Written instruction ▸ Return the lines from the one containing "Click the Format" through the last line, inclusive, with no changes.

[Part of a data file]
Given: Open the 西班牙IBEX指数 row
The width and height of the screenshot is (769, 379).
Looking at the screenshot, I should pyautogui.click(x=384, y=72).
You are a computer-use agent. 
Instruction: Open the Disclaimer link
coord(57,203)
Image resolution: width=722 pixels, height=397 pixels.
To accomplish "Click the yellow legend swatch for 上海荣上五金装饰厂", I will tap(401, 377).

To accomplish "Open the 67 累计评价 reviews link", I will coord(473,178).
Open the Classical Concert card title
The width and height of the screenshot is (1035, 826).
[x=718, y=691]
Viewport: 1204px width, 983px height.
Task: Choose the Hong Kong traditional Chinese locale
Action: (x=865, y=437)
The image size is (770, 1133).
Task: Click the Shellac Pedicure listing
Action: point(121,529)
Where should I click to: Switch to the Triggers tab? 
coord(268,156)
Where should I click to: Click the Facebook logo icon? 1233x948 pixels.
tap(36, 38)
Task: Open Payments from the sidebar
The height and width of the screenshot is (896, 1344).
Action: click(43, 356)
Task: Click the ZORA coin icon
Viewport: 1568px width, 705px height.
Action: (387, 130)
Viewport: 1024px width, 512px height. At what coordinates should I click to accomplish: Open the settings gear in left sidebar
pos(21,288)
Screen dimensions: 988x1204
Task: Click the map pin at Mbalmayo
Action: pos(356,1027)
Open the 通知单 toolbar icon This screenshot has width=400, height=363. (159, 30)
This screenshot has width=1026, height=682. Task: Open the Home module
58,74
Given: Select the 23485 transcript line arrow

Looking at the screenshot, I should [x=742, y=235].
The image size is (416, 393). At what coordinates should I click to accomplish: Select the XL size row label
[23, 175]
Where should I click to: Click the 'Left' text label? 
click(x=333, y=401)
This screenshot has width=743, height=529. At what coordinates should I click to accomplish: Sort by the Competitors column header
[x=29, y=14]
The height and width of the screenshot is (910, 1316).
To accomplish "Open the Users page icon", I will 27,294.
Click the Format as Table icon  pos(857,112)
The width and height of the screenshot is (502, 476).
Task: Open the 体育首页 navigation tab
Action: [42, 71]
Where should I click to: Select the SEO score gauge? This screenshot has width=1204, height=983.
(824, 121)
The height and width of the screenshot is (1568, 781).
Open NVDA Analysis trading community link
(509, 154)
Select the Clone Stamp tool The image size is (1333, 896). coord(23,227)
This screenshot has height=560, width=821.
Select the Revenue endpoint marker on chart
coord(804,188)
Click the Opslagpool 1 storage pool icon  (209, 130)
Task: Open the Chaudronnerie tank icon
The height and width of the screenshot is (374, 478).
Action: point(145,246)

Result ▸
Click the Format as Table icon  pos(857,112)
The width and height of the screenshot is (502, 476).
Task: Open the 体育首页 navigation tab
Action: [42, 71]
Where should I click to: Select the SEO score gauge? This screenshot has width=1204, height=983.
(824, 121)
The height and width of the screenshot is (1568, 781).
Open NVDA Analysis trading community link
(509, 154)
Select the Clone Stamp tool The image size is (1333, 896). coord(23,227)
This screenshot has height=560, width=821.
Select the Revenue endpoint marker on chart
coord(804,188)
Click the Opslagpool 1 storage pool icon  (209, 130)
Task: Open the Chaudronnerie tank icon
The height and width of the screenshot is (374, 478).
Action: point(145,246)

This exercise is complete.